Hacker News new | ask | show | jobs
by dspillett 3334 days ago
> it's nonsensical to have a foreign key that isn't indexed. You always want an index on foreign keys

Incorrect, though cases where you don't want the index are rarer than those where you do especially when thinking about simple examples.

> there is never a scenario where you don't want them.

If the parent entities never have their primary key values changed and are never deleted, then the database engine itself will never use the index to enforce the key. If you never need to join from the parent entities to the child entities then your queries are unlikely to make use of it either.

The extra index takes space (maybe a fair amount of space if the key is wide and/or you have a [bad] design with a wide clustering key), potentially space in your in-memory page pool, and processing time & IO during inserts, updates and deletes. If you are unlikely to need the index then why take that hit?

> But while primary keys are indexed by default, foreign keys are not.

Primary keys need to be indexed to avoid a full table scan on every insert (or update of a key value) to that table or any table that refers to the key via a foreign key constraint. Foreign keys will only cause a scan with no index present if a key value is changed (or a row deleted) in the parent table. As some entities shouldn't be deleted and primary key values should be immutable, it follows that this sort of situation can happen.

It would be possible to make the index optional by other means then requiring you to declare it if you want it, but SQL's modelling language tends towards declaring what you want not what you don't want so it fits better with the syntax to have you add the index if you want it rather than deleting it if you don't or having something in the syntax like "ADD CONSTRAINT fk_key_name ON (<field(s)>) REFERENCES <target>(<field(s)>) WITHOUT INDEX".

> And those sorts of things give the anti-RDBMS crowd enough of a foot-hold to argue for continued ignorance.

This isn't purely a relational problem. noSQL data stores have indexes too, and not having an index on a referencing key that might be needed to check on referential integrity (looking for orphan records) can be a problem there too. We shouldn't change the behaviour of relational stores because some people who use noSQL don't understand good data modelling. Many people using noSQL do understand good data modelling of course, but some use noSQL because they don't want to try understand SQL rather than because it is the wrong tool for the job at hand, and those people probably don't understand noSQL either but get away with not doing so in the short term).

1 comments

> If the parent entities never have their primary key values changed and are never deleted, then the database engine itself will never use the index to enforce the key.

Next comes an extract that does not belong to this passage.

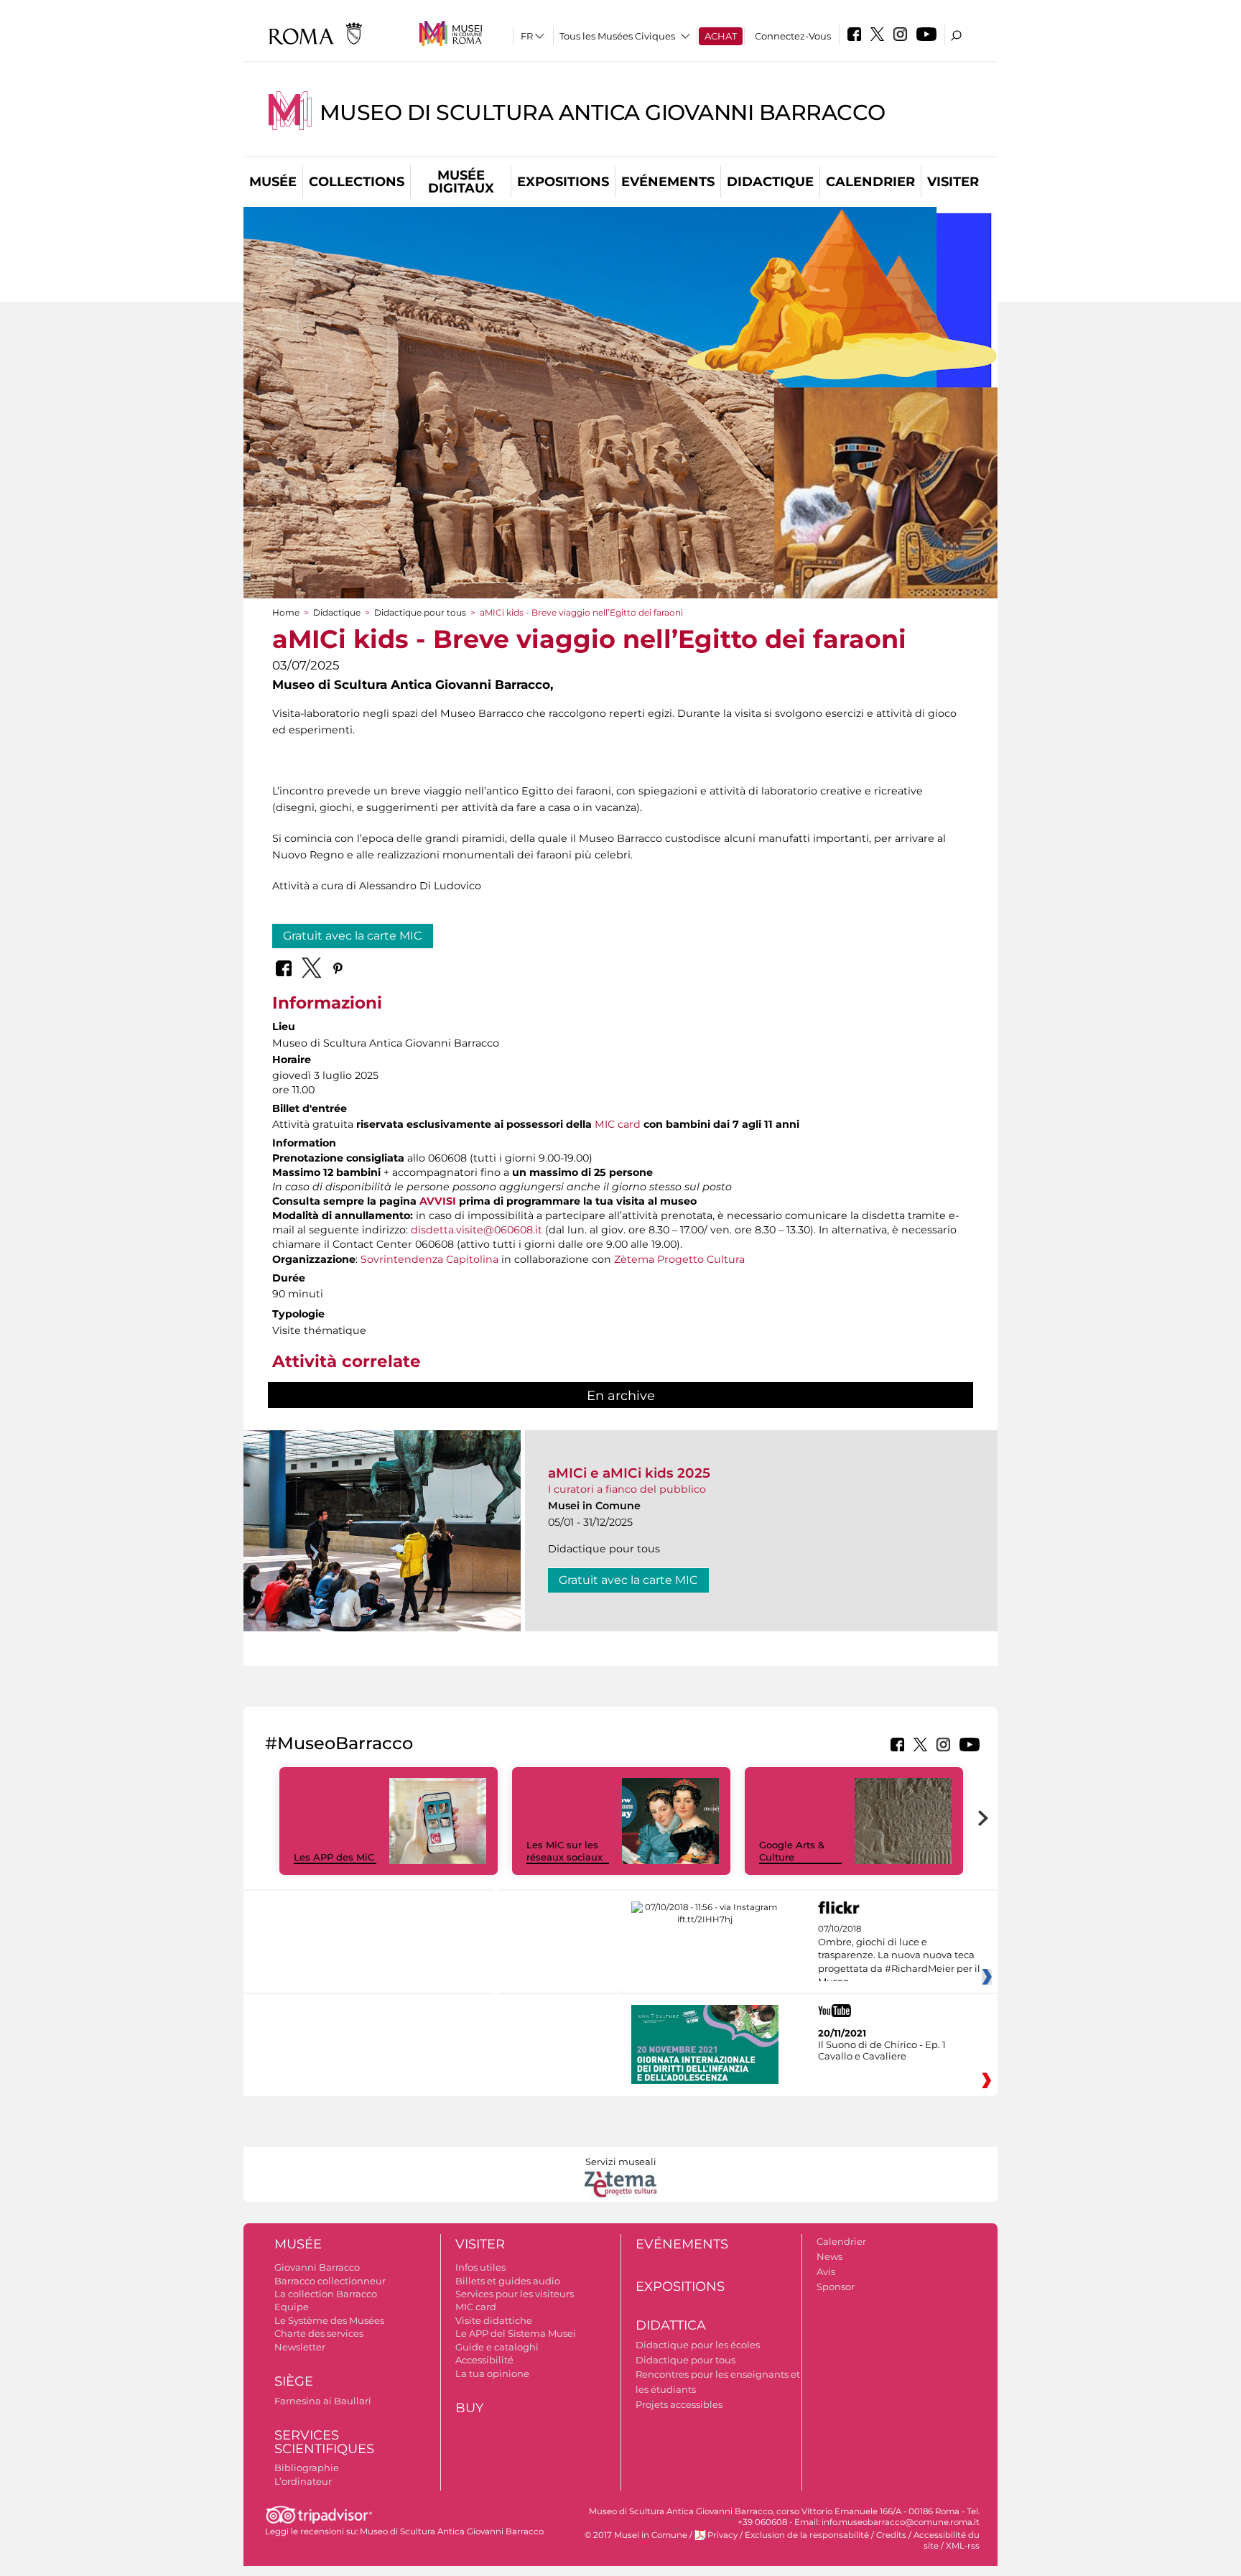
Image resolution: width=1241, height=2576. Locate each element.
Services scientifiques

Enforcing referential integrity is not the only thing we can do with foreign keys. Once you have an FK, you're going to want to query against it. To do that without data races requires a join. The join can be optimized better if the FK is indexed.

Come up with an example of an FK you never want to join on and then maybe we talk about not wanting an FK indexed. I've never seen anyone make a convincing argument that this is even as much as a 1% case. It should be so incredibly, almost inconceivably rare to not want an FK indexed that yes, I'm saying it should go against the traditional grain and just be the default. Traditions are not sacred.

> Once you have an FK, you're going to want to query against it.

Not necessarily. You are definitely (at a minimum, implicitly for referential integrity) going to want to query from the table using the FK to the table it references, but you may or may not want to query by the FK column.

> Come up with an example of an FK you never want to join on and then maybe we talk about not wanting an FK indexed.

Joining on an FK doesn't require the FK to be indexed, it requires the target to be indexed. You need an index on the FK of the FK is used in a simple equality or inequality filter criteria other than a join to it's target, or if it's used in a join where the other criteria are filtering it's target table rather than the table with the FK. But if you filter the table with the FK and join to it's target, which is a fairly common case, you don't need an FK index.

> Once you have an FK, you're going to want to query against it.

Not necessarily, and even where you do there are many cases where an index just on the foreign key is not the best choice because the queries are filtering on other properties too so a wider index is worth defining instead.

> Come up with an example of an FK you never want to join on

Recording tables with many fact dimensions, where you need to enforce a limited range of values in each dimension column but only ever use the data afterwards for aggregating after filtering/grouping by other properties. The storage needed for the unnecessary indexes structures could balloon significantly here. This is most commonly seen in warehousing situations, but the pattern is far from unheard of in OLTP workloads.

> it's nonsensical to have a foreign key that isn't indexed

> and "there is never a scenario where you don't want them

It may be uncommon to prefer not to have an index on a foreign key, but absolute statements like those are simply wrong because there are cases where you don't want (or at least done need) them and there are cases where you want something other than what would be generated automatically.

Useful rules-of-thumb perhaps but only if presented as such ("in general X" or "X is true except when it isn't due to Y or Z") rather than absolutes.